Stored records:
▬▬▬▬▬▬

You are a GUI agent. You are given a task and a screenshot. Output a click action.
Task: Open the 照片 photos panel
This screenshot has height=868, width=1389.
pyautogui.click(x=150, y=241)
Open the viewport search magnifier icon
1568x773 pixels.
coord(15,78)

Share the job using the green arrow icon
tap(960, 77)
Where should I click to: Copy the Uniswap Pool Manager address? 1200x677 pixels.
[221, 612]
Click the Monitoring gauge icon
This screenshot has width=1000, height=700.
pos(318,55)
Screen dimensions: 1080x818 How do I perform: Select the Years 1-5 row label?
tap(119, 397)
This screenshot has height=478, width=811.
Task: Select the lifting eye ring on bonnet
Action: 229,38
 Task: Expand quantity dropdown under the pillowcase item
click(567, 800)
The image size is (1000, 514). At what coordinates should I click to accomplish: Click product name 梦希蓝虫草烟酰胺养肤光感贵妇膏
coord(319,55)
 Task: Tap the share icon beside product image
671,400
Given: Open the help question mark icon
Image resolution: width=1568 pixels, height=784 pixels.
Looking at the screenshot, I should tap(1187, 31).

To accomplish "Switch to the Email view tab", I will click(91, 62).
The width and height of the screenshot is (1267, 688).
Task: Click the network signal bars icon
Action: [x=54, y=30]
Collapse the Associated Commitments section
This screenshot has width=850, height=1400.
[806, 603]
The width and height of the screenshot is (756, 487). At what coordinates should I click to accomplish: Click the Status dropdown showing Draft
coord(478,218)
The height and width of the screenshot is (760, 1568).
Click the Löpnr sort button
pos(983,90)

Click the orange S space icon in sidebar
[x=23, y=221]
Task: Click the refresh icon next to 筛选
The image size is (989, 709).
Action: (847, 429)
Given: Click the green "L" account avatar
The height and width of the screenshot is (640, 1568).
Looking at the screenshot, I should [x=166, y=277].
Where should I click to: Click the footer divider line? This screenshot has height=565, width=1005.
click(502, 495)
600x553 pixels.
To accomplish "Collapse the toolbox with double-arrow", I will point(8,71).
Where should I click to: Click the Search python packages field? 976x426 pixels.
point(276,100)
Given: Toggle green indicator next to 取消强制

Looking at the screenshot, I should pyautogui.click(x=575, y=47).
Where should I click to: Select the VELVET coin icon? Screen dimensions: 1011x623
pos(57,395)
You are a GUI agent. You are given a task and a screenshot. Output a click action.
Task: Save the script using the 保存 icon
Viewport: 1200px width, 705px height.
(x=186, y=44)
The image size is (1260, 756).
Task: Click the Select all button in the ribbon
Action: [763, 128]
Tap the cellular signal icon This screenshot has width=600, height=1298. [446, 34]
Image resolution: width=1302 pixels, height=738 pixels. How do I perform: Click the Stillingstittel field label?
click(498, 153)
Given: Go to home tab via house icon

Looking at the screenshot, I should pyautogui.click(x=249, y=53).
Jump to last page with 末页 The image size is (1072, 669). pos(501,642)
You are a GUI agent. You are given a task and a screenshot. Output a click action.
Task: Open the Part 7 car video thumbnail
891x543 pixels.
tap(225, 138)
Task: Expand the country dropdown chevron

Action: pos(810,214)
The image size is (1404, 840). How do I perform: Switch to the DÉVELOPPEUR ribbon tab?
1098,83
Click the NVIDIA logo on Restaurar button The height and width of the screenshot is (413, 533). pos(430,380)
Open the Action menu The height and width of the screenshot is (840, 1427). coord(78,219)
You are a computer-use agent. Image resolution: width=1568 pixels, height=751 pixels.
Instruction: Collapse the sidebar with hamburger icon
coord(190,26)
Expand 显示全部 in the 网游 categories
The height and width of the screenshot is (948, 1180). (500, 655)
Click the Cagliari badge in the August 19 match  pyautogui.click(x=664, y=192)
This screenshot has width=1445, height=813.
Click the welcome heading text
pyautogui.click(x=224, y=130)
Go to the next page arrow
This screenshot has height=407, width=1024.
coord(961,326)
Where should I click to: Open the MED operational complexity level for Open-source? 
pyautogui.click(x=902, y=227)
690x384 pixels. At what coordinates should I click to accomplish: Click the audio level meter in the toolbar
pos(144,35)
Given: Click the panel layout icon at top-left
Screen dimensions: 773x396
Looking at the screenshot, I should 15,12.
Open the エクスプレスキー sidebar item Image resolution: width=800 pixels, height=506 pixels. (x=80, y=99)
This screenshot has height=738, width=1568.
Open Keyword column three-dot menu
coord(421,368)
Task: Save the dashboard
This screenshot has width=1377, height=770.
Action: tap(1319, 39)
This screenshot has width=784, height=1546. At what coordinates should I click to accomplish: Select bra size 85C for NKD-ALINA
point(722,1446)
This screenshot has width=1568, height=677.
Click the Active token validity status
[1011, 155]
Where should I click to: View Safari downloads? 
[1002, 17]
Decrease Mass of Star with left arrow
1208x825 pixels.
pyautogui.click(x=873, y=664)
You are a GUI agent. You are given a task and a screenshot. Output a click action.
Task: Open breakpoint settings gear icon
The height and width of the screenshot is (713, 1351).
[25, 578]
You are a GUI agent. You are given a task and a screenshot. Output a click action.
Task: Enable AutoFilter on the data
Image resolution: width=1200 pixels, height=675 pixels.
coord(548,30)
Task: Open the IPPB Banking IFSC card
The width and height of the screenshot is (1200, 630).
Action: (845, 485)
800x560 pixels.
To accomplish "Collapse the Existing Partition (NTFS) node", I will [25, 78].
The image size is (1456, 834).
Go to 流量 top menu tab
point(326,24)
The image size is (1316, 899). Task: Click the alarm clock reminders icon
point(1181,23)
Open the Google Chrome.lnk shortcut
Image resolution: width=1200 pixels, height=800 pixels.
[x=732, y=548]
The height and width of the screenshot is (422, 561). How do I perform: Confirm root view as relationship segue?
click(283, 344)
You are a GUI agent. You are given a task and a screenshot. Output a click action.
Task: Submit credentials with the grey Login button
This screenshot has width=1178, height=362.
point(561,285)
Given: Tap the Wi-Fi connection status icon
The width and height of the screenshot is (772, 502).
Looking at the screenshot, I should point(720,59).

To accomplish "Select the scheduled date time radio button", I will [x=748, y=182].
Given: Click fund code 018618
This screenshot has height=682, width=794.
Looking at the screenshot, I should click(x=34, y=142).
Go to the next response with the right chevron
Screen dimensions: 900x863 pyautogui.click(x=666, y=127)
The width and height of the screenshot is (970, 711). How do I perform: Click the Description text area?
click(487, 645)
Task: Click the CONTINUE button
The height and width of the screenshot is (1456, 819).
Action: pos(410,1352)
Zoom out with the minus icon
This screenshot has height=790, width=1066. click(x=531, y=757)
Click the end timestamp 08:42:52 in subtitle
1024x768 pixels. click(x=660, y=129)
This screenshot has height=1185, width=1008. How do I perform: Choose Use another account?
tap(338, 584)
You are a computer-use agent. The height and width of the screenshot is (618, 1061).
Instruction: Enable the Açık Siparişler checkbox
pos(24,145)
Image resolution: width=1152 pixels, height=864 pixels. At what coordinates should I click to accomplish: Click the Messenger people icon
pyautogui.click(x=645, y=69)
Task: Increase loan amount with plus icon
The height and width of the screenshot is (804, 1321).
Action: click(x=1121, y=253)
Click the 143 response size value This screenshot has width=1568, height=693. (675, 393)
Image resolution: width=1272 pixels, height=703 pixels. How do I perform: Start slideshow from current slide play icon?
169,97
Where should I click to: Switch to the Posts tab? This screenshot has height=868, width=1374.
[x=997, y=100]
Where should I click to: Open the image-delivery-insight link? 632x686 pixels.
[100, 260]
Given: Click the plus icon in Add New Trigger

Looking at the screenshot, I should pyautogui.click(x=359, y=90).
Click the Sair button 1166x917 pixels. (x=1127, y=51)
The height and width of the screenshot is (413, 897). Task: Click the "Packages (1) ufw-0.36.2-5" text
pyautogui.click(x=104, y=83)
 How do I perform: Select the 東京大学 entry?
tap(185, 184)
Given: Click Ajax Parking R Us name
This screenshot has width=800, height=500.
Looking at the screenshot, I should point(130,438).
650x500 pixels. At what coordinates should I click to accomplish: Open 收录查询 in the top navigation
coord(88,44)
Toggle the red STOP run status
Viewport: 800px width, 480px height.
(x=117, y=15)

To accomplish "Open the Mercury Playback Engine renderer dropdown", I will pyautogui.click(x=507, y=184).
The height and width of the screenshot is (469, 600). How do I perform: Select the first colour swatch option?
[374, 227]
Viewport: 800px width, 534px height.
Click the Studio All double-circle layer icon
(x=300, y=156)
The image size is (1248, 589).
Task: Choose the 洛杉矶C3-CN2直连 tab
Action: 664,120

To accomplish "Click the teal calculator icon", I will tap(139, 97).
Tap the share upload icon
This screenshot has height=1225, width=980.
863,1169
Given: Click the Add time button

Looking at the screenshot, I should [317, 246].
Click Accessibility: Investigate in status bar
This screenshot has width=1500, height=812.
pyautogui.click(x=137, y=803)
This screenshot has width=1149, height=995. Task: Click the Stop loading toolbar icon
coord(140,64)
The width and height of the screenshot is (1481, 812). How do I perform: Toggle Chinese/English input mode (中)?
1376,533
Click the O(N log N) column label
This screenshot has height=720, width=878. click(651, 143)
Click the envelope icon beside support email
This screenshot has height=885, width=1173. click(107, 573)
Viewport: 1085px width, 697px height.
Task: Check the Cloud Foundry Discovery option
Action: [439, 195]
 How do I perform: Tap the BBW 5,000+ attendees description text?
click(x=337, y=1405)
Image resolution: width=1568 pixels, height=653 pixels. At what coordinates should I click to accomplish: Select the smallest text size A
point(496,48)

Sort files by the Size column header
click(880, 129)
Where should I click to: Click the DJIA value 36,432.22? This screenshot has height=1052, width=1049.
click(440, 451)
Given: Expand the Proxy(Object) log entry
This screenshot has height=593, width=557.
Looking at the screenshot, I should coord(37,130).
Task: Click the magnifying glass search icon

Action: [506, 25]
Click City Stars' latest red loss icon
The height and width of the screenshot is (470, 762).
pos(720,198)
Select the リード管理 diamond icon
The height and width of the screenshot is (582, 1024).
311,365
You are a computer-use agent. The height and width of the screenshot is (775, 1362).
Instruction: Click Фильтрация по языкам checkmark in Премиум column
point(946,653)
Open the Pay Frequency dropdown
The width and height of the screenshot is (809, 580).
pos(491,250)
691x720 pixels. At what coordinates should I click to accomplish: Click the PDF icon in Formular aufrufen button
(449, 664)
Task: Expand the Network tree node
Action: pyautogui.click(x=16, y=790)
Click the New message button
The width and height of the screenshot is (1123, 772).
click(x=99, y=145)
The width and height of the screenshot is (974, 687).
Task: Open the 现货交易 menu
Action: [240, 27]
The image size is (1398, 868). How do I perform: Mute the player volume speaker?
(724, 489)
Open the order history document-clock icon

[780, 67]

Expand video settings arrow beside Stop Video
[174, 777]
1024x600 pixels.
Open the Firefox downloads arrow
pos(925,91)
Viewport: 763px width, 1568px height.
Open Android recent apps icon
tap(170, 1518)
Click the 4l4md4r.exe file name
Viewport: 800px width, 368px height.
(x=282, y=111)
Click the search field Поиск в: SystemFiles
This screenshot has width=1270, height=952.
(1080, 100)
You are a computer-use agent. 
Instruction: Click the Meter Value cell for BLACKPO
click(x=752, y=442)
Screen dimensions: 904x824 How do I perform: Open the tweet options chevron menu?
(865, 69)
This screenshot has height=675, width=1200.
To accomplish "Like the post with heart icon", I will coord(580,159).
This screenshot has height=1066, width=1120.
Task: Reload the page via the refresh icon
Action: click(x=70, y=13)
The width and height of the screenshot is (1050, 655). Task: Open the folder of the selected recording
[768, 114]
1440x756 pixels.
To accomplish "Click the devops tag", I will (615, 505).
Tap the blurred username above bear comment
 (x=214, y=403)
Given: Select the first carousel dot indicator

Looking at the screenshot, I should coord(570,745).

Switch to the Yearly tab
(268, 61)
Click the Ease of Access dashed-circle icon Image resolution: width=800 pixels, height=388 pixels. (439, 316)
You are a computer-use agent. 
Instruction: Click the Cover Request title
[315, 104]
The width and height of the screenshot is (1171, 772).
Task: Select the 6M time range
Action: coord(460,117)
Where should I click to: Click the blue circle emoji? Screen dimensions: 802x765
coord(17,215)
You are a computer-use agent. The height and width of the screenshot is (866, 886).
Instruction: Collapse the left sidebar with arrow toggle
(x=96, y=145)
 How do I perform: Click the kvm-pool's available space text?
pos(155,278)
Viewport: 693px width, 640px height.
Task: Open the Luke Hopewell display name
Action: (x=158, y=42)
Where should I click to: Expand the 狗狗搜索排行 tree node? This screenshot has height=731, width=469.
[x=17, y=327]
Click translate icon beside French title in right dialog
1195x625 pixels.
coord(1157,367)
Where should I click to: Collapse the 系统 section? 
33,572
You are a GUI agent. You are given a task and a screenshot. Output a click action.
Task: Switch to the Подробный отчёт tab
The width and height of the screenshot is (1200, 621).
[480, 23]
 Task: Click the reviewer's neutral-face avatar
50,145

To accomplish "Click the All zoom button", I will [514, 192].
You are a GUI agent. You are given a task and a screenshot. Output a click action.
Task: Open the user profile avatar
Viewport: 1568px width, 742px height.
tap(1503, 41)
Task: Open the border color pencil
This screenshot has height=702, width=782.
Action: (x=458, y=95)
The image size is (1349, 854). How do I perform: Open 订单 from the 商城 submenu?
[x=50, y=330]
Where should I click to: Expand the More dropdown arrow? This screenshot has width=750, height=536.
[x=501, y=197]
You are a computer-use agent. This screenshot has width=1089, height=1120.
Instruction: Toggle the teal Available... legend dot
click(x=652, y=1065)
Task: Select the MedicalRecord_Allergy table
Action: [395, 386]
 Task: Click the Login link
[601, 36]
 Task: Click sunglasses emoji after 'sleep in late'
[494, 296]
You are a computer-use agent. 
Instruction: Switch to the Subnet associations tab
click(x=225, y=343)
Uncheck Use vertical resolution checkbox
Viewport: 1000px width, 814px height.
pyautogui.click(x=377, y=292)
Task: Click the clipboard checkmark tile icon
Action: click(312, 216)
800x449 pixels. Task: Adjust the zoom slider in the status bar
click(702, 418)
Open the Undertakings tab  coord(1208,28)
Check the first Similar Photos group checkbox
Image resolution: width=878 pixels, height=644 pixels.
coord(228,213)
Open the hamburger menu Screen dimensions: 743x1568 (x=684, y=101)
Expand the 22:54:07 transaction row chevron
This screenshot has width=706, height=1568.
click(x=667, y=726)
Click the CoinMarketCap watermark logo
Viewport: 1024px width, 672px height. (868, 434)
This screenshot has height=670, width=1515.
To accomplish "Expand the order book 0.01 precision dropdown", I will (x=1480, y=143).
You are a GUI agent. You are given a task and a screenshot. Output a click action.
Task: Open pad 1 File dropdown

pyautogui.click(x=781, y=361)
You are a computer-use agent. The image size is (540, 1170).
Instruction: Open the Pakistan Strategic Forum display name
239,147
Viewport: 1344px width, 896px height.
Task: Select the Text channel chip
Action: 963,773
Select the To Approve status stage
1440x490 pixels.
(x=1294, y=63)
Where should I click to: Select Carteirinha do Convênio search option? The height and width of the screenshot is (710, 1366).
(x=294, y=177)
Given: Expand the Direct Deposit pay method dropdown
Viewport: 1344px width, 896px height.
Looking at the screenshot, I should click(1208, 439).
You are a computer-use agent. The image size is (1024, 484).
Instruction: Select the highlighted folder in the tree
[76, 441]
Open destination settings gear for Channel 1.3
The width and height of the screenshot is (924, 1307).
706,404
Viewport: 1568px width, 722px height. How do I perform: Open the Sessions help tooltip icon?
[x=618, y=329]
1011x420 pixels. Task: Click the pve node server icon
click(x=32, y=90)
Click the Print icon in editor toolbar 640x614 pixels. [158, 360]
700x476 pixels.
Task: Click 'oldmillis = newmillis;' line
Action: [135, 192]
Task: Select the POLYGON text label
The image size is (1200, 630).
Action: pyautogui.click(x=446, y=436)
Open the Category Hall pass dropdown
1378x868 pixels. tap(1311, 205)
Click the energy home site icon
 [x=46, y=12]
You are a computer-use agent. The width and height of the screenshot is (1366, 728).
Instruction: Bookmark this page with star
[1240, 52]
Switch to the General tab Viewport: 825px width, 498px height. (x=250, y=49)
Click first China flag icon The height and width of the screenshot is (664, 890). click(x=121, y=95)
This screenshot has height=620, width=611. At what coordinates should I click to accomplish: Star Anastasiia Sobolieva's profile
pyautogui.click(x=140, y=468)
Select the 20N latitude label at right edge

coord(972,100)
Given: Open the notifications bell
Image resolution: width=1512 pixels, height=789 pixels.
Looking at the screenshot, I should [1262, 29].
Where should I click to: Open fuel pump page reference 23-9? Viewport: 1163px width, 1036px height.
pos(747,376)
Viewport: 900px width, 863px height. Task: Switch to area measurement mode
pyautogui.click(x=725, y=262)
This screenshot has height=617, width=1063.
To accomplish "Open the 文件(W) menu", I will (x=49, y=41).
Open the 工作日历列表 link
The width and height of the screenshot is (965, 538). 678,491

▬▬▬▬▬▬

(WORK REQUEST) An exact copy of the lines above, from the one containing "Click the search field Поиск в: SystemFiles" down to the one containing "This screenshot has height=675, width=1200." and including both, is the whole answer; retype it and nothing else.

(ANSWER BOX)
Click the search field Поиск в: SystemFiles
This screenshot has width=1270, height=952.
(1080, 100)
You are a computer-use agent. 
Instruction: Click the Meter Value cell for BLACKPO
click(x=752, y=442)
Screen dimensions: 904x824 How do I perform: Open the tweet options chevron menu?
(865, 69)
This screenshot has height=675, width=1200.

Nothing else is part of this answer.